About 6 weeks ago I found a raked $1/$3 game here in Orlando.
Over 5 short-ish sessions I am up about $1050 mostly due to $850 on the first night when there were a few bad players and 1 insane maniac. (Beyond LAGtard.)
The other nights have had some weak players and a few better players. My up nights have been due to good cards and good play and down nights mostly bad beats. (Including a flopped set of aces losing to runner-runner quads.)
The 2nd night I found out the rake is 10% up to $15. I knew this was high but decided to keep playing. Now, I am trying to decide if it is possible to beat this game in the long run. My 20 hours so far is not a very good sample size.
Any suggestions? How hard is it to beat a $15 rake?
I play in a raked $1/$3 game. $7max with a $1 high hand. I think it is pretty stiff, but the action is great.
Let me say first of all, I wouldn't play in the game you describe unless then action was unreal. It would have to be the weakest/most passive table ever playing like a 5/10. (bet/raise/pots sizes/stack sizes) for me to be interested.
My theory is that a steep rake can be beatable if the table adjusts its game.
Hear me out on this one. I will get to the original question.
If the game started (at its conception) with a low rake, and the players are action players and they buy in a ton. (no-limit buy-ins, and people straddling are helpful here),
then a crazy poker economy at the game will emerge. The game will grow and the game-runners will up the rake, and naturally have to look for ways to induce action.

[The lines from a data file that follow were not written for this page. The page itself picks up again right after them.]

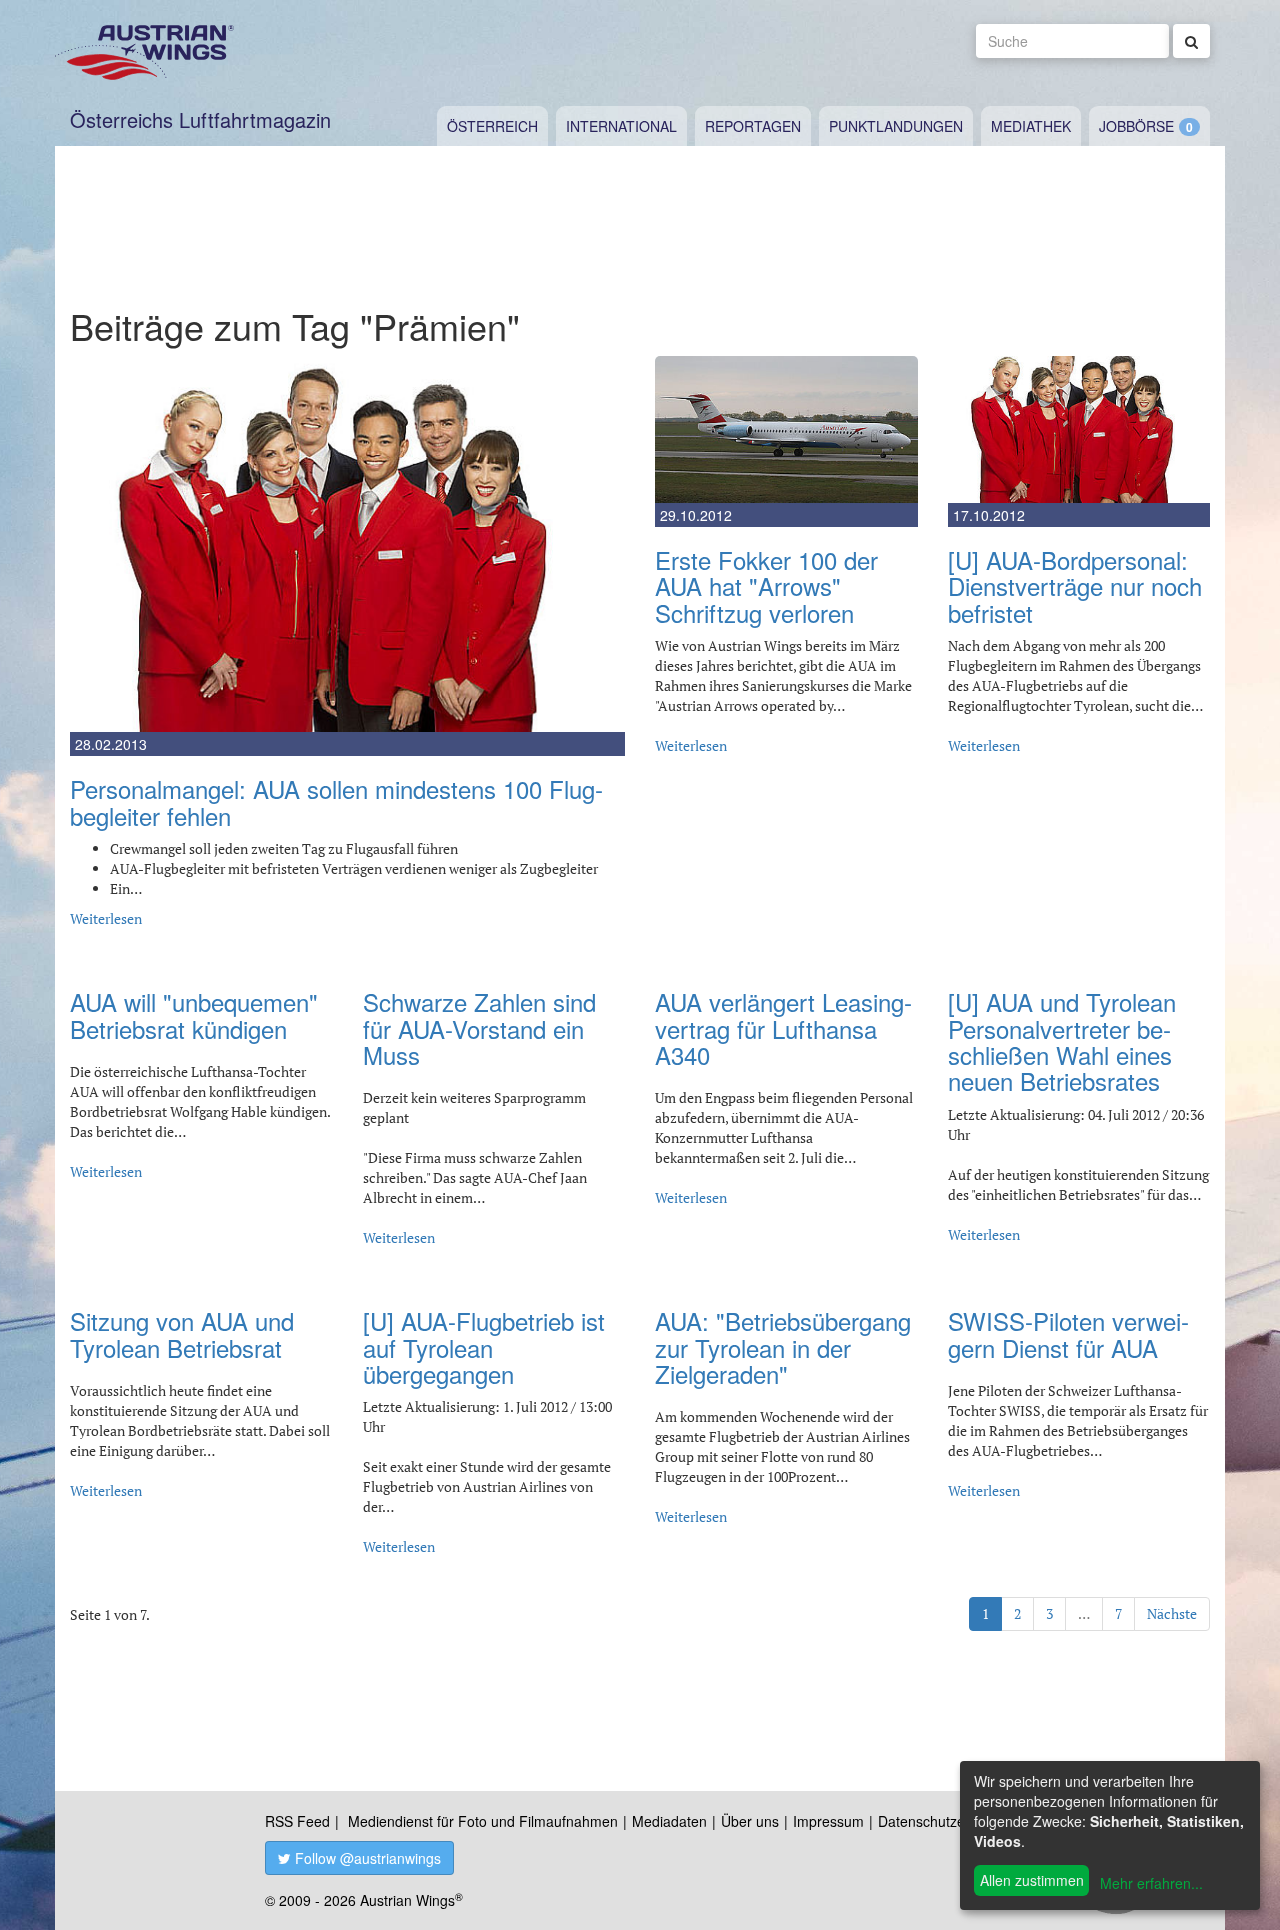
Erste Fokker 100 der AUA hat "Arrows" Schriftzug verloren (766, 586)
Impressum (828, 1821)
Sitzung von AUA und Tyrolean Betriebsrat (182, 1333)
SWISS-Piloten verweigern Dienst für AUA (1068, 1333)
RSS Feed (297, 1821)
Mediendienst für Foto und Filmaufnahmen (483, 1821)
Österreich (492, 126)
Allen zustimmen (1032, 1880)
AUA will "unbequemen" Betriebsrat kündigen (194, 1014)
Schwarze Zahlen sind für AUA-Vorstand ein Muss (479, 1028)
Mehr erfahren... (1151, 1883)
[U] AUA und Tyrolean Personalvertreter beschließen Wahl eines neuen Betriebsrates (1062, 1041)
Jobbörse (1136, 126)
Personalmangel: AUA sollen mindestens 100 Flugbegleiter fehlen (336, 801)
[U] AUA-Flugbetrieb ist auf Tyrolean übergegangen (484, 1347)
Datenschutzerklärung (947, 1821)
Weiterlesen (106, 918)
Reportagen (753, 126)
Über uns (750, 1821)
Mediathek (1031, 126)
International (621, 126)
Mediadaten (669, 1821)
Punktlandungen (896, 126)
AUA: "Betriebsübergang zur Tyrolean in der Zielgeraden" (783, 1347)
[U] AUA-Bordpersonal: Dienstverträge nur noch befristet (1075, 586)
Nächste (1172, 1613)
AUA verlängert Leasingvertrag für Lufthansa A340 (783, 1028)
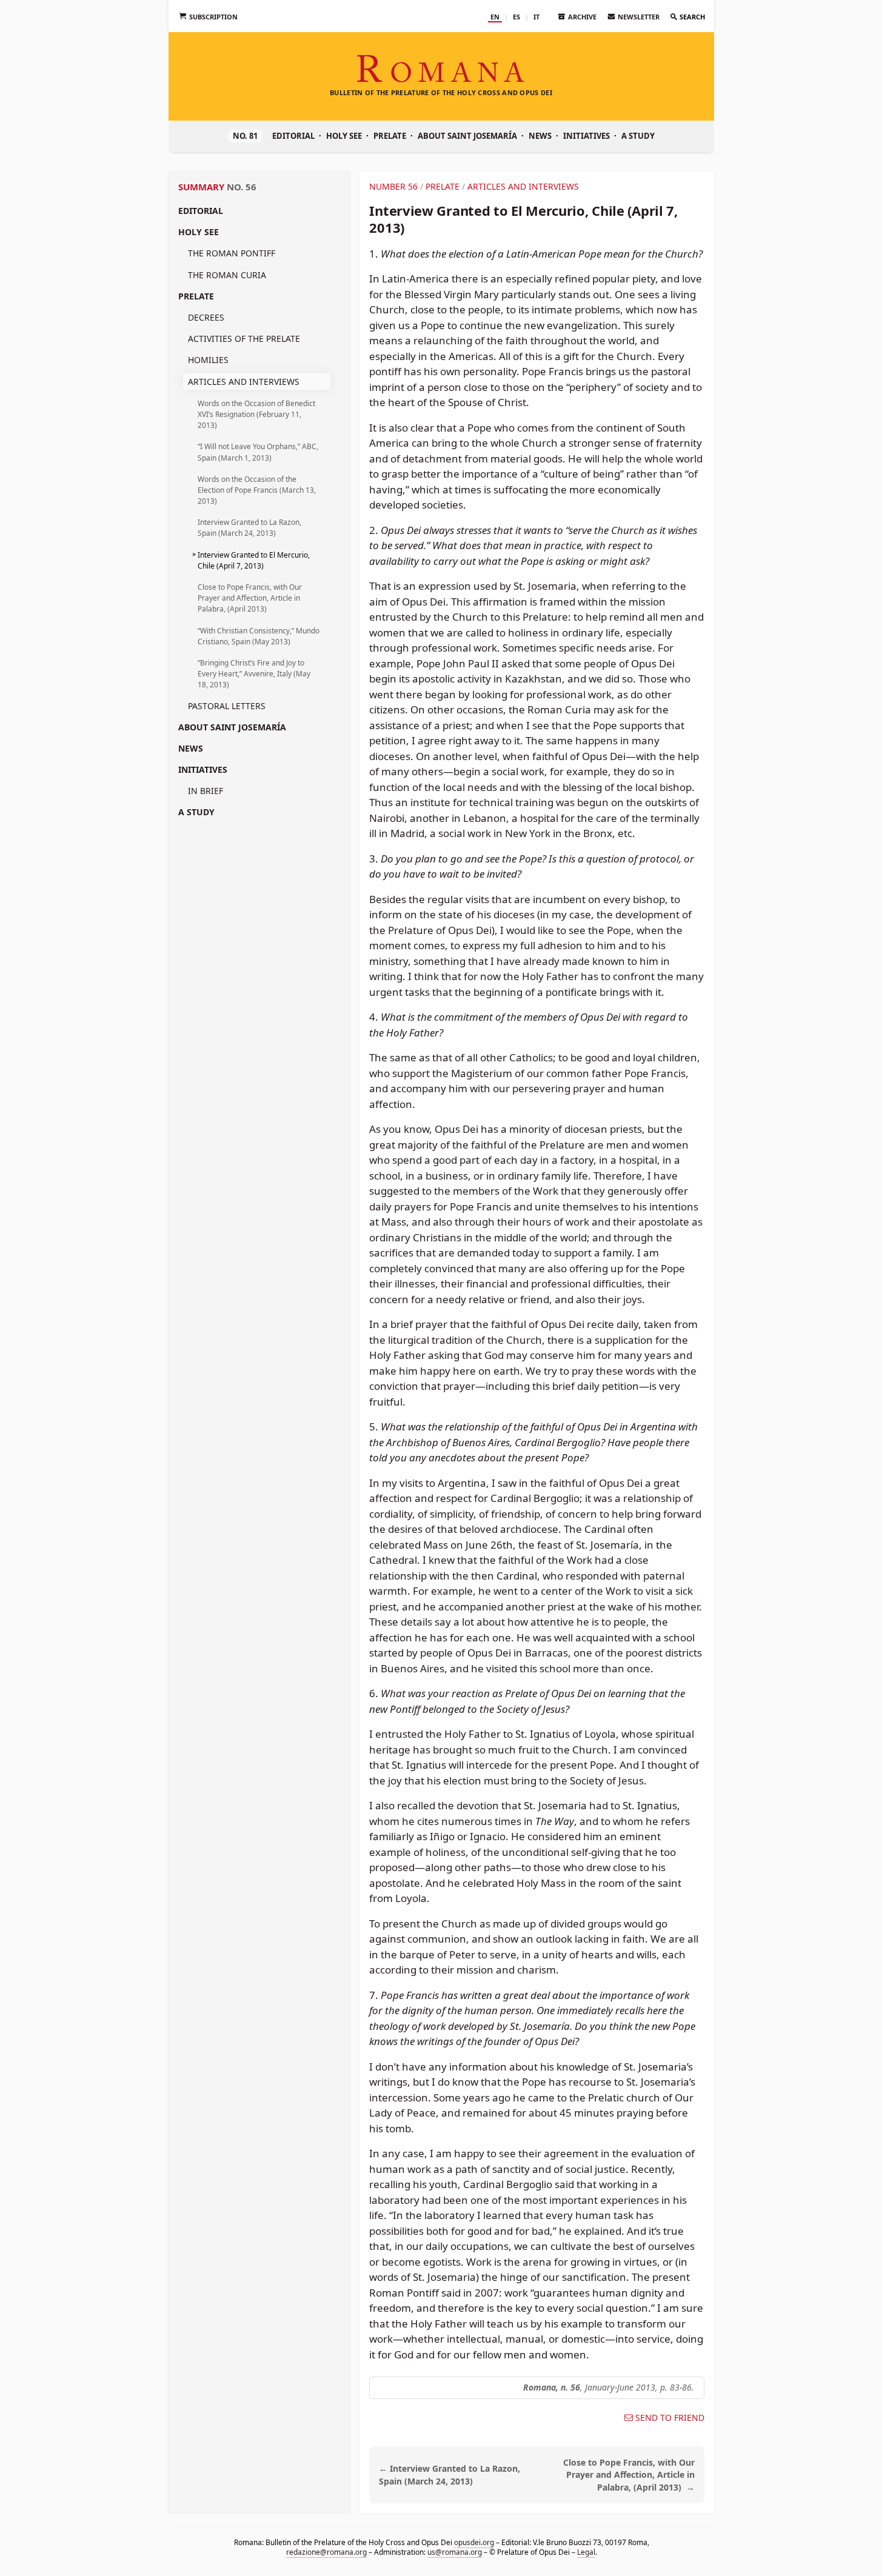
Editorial (293, 135)
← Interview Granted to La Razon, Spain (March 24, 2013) (449, 2475)
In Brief (205, 790)
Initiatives (586, 135)
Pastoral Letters (227, 706)
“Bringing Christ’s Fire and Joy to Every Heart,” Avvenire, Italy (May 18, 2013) (254, 674)
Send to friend (669, 2418)
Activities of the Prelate (244, 338)
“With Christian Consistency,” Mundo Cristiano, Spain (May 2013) (258, 636)
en (494, 16)
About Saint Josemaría (467, 135)
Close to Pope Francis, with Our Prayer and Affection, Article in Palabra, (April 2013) (250, 598)
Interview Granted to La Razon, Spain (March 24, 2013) (249, 527)
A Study (638, 135)
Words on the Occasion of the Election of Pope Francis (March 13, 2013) (257, 490)
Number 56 (393, 186)
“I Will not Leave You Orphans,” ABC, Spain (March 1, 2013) (258, 451)
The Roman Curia (227, 275)
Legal (585, 2552)
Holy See (344, 135)
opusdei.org (473, 2542)
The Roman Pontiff (231, 253)
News (540, 135)
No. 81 (245, 135)
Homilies (208, 359)
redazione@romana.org (326, 2552)
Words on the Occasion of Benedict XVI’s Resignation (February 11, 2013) (256, 414)
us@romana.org (454, 2552)
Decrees (206, 317)
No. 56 (241, 187)
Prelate (389, 135)
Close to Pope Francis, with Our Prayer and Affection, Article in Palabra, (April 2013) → (629, 2475)
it (536, 16)
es (516, 16)
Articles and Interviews (243, 381)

They will look for bigger whales. And nitty mice will be squashed out.
The tighter on money players will give way to the looser on money players. If it survives, gradually the game will find an equilibrium. This process of upping the rake can continue until the player base cannot sustain it.
If a high-rake game is running strong, the players will likely be mostly spew-tard whales, and the game-runners will have to un-limit their buy-in/re-buy amount.
The game will naturally have bigger pots, thus the percentage of the pot raked will be less.
A $7 rake out of $70 is far more noticeable than $7 taken out of $250.
So you will see huge straddles, huge 4 and 5 bets. You will also see a much larger player pool. One that very few games could sustain under the radar of the authorities. Bust-out seat need to be refilled.
Games like this do exist and thrive! The amenities are usually un-real, waitresses dealers, everything tops.
A player set on winning these types of games must adjust their strategy completely in order to win.
So finally, lol.
I feel a high-rake game can most certainly be beaten if some or better yet all the above conditions are met, and you completely overhaul your strategy. The variance would be huge, but if you get almost all your money in either PF or on the flop and stack off huge to igno-donks with superior hands you can most definitely beat the game in the long run.
If the money being taken off the table is being replaced, hopefully by others, then the rake has far less of an affect.